From Me (and the rest of the family)! (and Grandma Chris... that is a recycled gift / blanket!).

 Once the B-day party was finished, Grandma Bev gave the Grandkids their (early) B-day pillow pets. The grandkids have been wanting one of these identity-confused toys for a while and Grandma Bev decided it was her mission to supply them each with one.
A bad photo that captured a great moment: Pillow pets and their owners.
 We also celebrated Casi and her 4.0 last quarter.

I was reminded during the last state of the state of the union address (that's right I actually listen to these*****)  that it is important to celebrate your kids accomplishments.

When it comes to Casi's grades she works hard and she does it ALL on her own. To give you an example, in addition to her weekday school work we have busted her studying for the 11 th grade ACT's... on a Saturday! WTH! She is a homework animal! A teachers dream. A parents retirement plan. But mostly, we are just happy for her and her accomplishments.

Nate and I awarded her with a purple water bottle (replacing one that was taken from her at school) and a Glee T-shirt.

***** democrat or republican... and even (sigh) Georges.

Casi : our GOLDpants winner!

Thursday, February 17, 2011

If I had a computer on Valentines day,

I would have posted this .

HaPpY VaLeNtiNes dAy!!!


Tanner: "I need a valentine box for school."

Me: "What are you going to make?"

Tanner: "A box with a slot in it." (This is not what he actually said. What he said took  between 5 min and forever while I vibrated in my chair and hoped he had a point somewhere in his ramble.)

Me: "Hmm, thats a good idea!

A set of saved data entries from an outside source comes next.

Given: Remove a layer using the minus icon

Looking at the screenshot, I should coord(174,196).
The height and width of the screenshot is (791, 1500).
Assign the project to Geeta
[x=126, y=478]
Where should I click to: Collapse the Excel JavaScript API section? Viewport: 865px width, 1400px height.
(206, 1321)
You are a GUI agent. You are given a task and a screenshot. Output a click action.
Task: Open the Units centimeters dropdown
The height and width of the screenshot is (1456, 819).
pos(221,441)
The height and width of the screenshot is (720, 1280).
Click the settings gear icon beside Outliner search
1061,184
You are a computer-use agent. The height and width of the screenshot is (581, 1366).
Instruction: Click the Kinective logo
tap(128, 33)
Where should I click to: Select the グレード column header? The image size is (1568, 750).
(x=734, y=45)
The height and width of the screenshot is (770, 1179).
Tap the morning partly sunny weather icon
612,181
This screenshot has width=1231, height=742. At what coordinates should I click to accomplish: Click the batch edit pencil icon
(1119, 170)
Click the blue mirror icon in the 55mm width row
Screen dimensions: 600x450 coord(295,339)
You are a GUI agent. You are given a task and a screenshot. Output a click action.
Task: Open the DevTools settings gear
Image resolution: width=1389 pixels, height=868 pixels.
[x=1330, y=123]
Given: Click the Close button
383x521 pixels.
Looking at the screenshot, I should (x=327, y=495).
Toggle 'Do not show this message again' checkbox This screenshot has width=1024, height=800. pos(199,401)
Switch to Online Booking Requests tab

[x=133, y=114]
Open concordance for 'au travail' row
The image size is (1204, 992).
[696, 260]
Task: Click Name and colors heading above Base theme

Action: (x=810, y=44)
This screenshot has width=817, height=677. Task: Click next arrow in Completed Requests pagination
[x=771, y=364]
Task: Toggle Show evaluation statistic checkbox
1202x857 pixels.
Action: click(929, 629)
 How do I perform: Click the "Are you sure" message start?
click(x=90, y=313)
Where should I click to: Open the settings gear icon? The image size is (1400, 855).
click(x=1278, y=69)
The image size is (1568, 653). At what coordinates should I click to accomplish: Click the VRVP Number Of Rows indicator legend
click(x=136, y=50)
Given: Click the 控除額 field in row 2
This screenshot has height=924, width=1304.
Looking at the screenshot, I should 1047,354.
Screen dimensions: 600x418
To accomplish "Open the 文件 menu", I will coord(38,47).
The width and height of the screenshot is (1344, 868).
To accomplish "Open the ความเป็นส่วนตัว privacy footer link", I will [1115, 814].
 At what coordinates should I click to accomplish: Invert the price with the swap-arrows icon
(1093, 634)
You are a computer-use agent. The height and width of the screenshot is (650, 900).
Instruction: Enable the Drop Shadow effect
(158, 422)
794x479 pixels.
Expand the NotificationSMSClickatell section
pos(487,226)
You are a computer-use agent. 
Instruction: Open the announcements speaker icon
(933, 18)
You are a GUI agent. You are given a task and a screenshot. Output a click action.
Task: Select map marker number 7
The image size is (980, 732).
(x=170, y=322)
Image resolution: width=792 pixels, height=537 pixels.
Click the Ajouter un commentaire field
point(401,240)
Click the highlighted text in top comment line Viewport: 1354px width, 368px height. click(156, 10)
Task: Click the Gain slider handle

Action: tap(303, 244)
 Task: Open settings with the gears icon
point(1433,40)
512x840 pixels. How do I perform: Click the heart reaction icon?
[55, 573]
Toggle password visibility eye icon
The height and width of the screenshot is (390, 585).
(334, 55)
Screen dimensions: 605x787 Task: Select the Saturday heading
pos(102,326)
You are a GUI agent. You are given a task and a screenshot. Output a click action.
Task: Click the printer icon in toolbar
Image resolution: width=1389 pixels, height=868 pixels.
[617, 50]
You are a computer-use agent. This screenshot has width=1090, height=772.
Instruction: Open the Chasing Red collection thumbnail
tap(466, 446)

I was thinking that a dragon with a hole in his mouth for valentines would be a fun idea."

Tanner: "OK!" as he launches himself off of his chair and runs into the den.

He then cut and glued and dreamed and thought and created a cute valentine eating dragon. All of which, resulted in a win for best valentine box at school!

 Acknowledgement (if Tanner had wrote one): I would like to thank my Dad for spray painting my valentine creation and the incorporation of a support system where needed. I would also like to thank my Mom for showing me this world of valentine creativity and for my Grandma Bev for teaching her. I would especially like to thank Casi for allowing me to have possession of the glue stick for the entire period of a week.